Based on a 2009 graphic novel by the Spanish artist Fermín Solís, it is set in the early 1930s, when Buñuel was dealing with the fallout from the scandal caused by his early surrealist masterpiece L’Age d’Or (1930), and fighting to emerge from the shadow of his collaborator Salvador Dalí. The first labyrinth Buñuel finds himself in is a personal and creative one of his own making: is he a genuine artist, or a trickster riding on Dali’s coat-tails? His struggle to exorcise demons and to achieve his vision is the concern of the remainder of the narrative.
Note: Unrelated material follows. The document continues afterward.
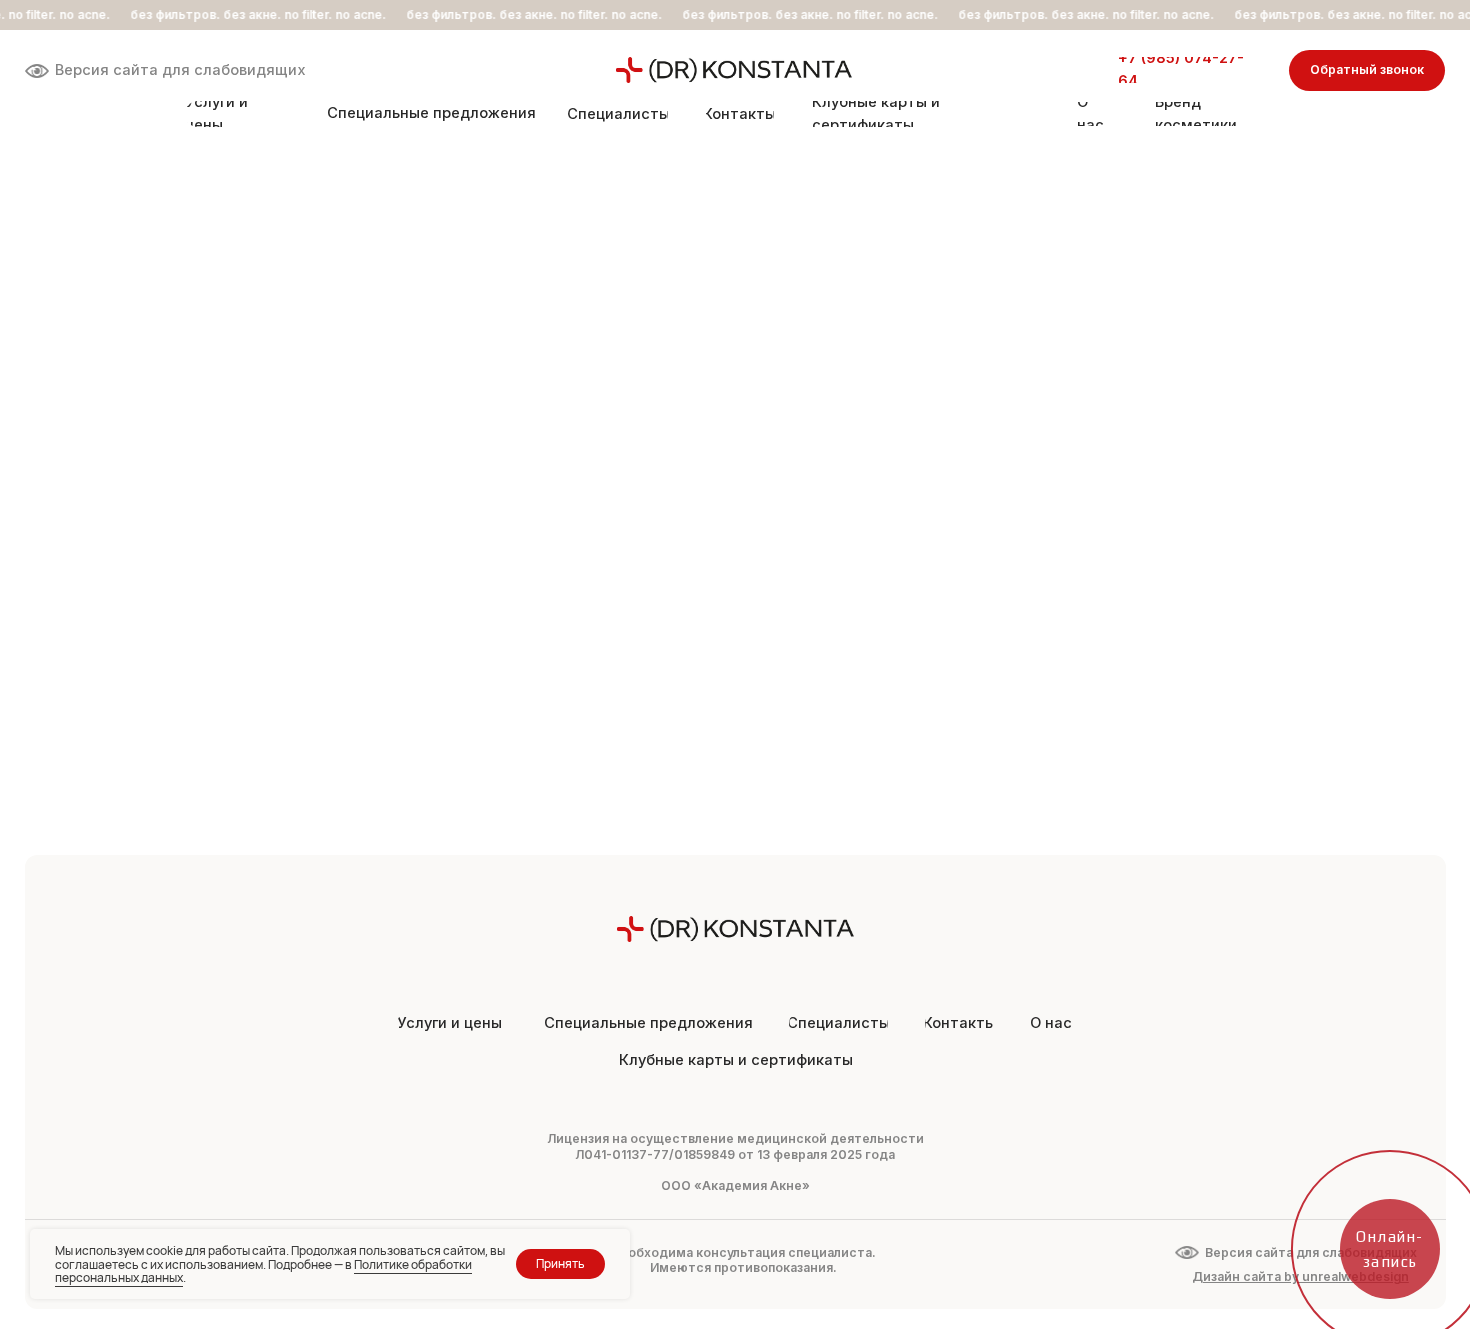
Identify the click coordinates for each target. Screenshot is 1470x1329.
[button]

One might expect an animated film about one of the foremost practitioners of cinematic surrealism to conjure a lavish rendition of his dreamlike scenarios and startling visual juxtapositions. In fact, the film has a generally restrained, sober aesthetic, perhaps because its focus is on the production of Buñuel’s early, subversive documentary Land Without Bread (Las Hurdes, 1933) – an outlier in his career but an early canonic entry in nonfiction film. Shots from the original documentary are inserted into the animation as what theorists would call ‘indexical ties to reality’. The story fills in some gaps about Buñuel, his working methods, his collaborators and his art; but at 77 minutes it falls short of nuanced depth and functions more as an introductory lesson.
So many issues are hinted at, but not engaged with, or not mentioned. We only get hints of the complexity of Buñuel’s collaborator Ramón Acín, who used a lottery win to sponsor the film (a visual artist himself, and a committed anarchist, he was murdered by Fascists in 1936 at the outset of the Spanish Civil War).
We hover over the surface of Land Without Bread as a film, in both content and formal concerns; after all, it is one of the most important films in the history of the documentary genre. And Buñuel himself is depicted as a stereotypical – indeed cartoonish – director, not above lying, cheating and stealing to get his film made, of taking advantage of those close to him, or of exploiting his subjects for personal and artistic gain.
The latter facet is essential to the significance of Land Without Bread, an early example of ‘poverty porn’ which walks the line between social engagement and solidarity on the one hand, and sarcasm and exploitation on the other, though not without irony and a touch self-awareness. But this is a blind spot in Simó’s uncomplicated exploration of the material.